* [EXCERPTED TEXT]:
════════════════

Giving his first impression of the series' pilot for TVLine, Matt Webb Mitovich stated, "The Good Doctor boasts great DNA... [and] has the potential to be a refreshingly thought-provoking hospital drama, based on the buttons pushed in the pilot alone." He enjoyed the "warm dynamic" of Schiff and Highmore, while describing Thomas' character as "our emotional 'in' to Shaun's distinct, distant world". He noted that "it takes a while to build up momentum", but concluded that "the very final scene packs quite a punch, as Dr. Murphy unwittingly puts a colleague on notice".

The New York Times television critic James Poniewozik notes in his Critic's Notebook column that, for the most part, the drama is a "hospital melodrama with whiz-bang medical science, a dash of intra-staff romance and shameless sentimentality." Discussing the main characters Shaun and Dr. Aaron Glassman (Richard Schiff), Poniewozik writes that "Mr. Schiff is convincing in the role and Mr. Highmore is striking in his."

Speaking of Freddie Highmore's Golden Globe nomination on Monday, December 11, 2017, for his role in The Good Doctor, Laura Bradley, writing for Vanity Fair, says: "... Freddie Highmore received the awards recognition that has long and unjustly eluded him..." Bradley feels that Highmore's performance has been "the central key" to the show's enormous success and while the show received lukewarm reviews, most critics have praised Highmore's work.

════════════════

* [Collected data]:
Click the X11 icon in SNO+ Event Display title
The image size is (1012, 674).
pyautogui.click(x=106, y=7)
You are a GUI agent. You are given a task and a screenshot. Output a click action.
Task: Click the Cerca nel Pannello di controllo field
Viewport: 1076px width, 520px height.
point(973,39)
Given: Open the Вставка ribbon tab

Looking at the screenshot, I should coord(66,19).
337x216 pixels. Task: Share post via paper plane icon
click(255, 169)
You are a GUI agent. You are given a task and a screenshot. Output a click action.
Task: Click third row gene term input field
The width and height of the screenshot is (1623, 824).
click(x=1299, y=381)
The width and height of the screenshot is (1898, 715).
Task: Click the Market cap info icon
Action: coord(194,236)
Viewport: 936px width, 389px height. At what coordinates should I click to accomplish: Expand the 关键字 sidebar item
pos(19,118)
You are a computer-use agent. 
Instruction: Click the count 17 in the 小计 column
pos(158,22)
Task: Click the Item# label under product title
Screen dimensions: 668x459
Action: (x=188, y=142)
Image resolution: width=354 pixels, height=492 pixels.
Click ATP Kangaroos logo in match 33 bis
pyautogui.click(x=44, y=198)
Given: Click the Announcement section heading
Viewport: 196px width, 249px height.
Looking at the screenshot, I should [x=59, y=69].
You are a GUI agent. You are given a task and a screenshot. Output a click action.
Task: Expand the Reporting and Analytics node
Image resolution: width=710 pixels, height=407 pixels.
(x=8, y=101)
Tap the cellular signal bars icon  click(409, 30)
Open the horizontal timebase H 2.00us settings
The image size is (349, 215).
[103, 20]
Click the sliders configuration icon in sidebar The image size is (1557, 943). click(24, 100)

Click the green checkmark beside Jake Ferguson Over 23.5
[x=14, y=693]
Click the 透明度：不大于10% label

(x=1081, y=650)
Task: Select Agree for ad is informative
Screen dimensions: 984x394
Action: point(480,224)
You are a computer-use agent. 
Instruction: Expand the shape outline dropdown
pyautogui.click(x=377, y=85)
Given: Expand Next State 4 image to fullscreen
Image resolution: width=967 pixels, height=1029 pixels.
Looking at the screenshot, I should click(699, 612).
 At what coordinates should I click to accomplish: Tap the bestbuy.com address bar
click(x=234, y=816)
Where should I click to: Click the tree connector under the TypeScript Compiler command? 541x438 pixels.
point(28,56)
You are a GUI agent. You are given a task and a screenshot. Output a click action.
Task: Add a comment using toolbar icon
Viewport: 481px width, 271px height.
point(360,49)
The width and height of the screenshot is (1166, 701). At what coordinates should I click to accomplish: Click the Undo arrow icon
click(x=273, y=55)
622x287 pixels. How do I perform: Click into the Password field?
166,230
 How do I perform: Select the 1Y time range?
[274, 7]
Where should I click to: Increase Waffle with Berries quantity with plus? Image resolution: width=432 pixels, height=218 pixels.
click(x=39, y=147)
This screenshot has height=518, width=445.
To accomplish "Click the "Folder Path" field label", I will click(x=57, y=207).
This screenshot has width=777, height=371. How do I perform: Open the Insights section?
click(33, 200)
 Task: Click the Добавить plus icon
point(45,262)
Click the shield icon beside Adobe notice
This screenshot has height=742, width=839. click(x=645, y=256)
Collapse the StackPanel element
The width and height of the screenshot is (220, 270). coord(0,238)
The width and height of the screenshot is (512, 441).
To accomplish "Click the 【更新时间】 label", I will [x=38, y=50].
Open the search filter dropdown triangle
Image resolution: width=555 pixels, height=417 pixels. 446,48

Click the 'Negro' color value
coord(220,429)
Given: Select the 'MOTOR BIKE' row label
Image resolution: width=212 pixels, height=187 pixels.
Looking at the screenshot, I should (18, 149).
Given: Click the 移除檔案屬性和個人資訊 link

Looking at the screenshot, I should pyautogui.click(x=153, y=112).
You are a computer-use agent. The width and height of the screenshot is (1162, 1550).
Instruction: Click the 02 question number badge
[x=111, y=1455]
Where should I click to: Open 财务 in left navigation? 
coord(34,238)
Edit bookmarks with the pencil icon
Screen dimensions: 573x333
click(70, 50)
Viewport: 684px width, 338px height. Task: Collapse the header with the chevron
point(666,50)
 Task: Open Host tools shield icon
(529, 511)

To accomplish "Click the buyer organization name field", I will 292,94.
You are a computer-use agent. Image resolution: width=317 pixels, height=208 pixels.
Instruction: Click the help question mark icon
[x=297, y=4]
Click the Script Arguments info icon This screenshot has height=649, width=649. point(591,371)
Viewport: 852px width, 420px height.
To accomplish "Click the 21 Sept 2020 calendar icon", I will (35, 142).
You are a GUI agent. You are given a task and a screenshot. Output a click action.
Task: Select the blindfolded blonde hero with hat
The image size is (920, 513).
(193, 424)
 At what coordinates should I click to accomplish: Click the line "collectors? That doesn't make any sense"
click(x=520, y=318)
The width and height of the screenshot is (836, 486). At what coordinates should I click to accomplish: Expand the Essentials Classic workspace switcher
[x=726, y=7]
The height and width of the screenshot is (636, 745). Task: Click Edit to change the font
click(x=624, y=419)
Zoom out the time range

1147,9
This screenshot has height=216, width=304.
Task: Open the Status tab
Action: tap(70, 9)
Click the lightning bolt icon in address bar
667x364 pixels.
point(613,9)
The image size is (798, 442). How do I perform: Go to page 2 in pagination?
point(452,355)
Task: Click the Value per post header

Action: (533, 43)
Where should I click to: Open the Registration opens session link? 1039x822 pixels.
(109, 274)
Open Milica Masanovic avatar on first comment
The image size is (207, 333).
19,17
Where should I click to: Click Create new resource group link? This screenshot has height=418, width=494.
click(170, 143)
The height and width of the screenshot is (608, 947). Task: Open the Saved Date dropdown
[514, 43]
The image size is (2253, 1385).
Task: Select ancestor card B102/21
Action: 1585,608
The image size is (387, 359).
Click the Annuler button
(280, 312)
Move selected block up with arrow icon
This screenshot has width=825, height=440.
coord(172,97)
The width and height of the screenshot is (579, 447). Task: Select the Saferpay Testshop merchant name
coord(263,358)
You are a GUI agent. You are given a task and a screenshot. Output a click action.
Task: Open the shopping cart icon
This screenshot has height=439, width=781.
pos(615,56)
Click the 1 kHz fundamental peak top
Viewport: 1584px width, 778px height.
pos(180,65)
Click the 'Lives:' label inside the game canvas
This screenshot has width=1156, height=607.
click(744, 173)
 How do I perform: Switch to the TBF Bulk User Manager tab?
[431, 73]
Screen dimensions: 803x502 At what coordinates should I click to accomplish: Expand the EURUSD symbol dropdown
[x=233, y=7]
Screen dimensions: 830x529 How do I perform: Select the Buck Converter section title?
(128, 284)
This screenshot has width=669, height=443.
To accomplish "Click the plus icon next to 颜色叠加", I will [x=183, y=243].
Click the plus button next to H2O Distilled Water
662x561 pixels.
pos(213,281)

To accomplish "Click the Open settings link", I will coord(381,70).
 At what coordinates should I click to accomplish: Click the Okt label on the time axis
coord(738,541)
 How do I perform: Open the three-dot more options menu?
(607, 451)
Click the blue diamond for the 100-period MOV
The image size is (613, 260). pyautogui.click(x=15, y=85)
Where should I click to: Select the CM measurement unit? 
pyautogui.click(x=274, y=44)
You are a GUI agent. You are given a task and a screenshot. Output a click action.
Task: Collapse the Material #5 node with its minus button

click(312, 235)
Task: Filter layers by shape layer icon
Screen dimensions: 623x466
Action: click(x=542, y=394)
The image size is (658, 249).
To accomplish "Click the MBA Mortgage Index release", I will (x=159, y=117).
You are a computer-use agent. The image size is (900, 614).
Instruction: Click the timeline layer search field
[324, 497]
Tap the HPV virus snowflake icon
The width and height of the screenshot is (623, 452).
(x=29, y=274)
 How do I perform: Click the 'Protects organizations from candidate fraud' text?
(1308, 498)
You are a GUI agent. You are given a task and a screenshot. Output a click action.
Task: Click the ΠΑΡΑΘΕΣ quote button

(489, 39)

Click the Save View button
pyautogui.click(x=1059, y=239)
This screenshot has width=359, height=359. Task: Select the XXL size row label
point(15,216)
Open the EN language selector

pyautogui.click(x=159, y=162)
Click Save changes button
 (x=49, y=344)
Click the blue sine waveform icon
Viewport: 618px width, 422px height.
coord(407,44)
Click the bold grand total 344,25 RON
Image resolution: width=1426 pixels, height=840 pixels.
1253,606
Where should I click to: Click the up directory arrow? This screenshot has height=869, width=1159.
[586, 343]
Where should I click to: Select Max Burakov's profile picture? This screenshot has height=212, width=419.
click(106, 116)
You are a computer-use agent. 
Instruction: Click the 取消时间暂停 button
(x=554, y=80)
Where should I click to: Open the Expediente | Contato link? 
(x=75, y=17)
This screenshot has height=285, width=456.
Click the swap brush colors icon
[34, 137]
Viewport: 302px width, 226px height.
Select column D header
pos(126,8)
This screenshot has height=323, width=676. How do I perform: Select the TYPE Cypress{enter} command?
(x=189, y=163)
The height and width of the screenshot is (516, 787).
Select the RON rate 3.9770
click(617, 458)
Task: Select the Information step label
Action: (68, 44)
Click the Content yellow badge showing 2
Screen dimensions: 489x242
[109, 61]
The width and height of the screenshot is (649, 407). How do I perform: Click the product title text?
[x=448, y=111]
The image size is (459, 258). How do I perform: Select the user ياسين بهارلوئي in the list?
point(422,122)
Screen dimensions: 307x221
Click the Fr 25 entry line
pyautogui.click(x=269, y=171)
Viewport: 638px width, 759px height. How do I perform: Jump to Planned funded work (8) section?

════════════════

* [ACTIVITY LIST]:
[1] Please extract the stretch from "The New York" through "praised Highmore's work." from the text on reviews of The Good Doctor.
[2] Answer these from the text on reviews of The Good Doctor:
(a) For which outlet did Matt Webb Mitovich give his first impression of the pilot?
(b) Which actor plays Dr. Aaron Glassman?
(c) On what date did Freddie Highmore receive his Golden Globe nomination?
[3] Do these statements agree with the text on reviews of The Good Doctor? Give yes or no for each, with the words that settle it.
(a) James Poniewozik is a television critic for The New York Times.
(b) Mitovich found that the pilot gathered momentum right away.
(c) Bradley says the show received glowing reviews.

* [RESPONSES TO THE EXERCISE]:
[1]
The New York Times television critic James Poniewozik notes in his Critic's Notebook column that, for the most part, the drama is a "hospital melodrama with whiz-bang medical science, a dash of intra-staff romance and shameless sentimentality." Discussing the main characters Shaun and Dr. Aaron Glassman (Richard Schiff), Poniewozik writes that "Mr. Schiff is convincing in the role and Mr. Highmore is striking in his."

Speaking of Freddie Highmore's Golden Globe nomination on Monday, December 11, 2017, for his role in The Good Doctor, Laura Bradley, writing for Vanity Fair, says: "... Freddie Highmore received the awards recognition that has long and unjustly eluded him..." Bradley feels that Highmore's performance has been "the central key" to the show's enormous success and while the show received lukewarm reviews, most critics have praised Highmore's work.

[2]
(a) TVLine
(b) Richard Schiff
(c) Monday, December 11, 2017

[3]
(a) Yes: "The New York Times television critic James Poniewozik"
(b) No: "it takes a while to build up momentum"
(c) No: "while the show received lukewarm reviews"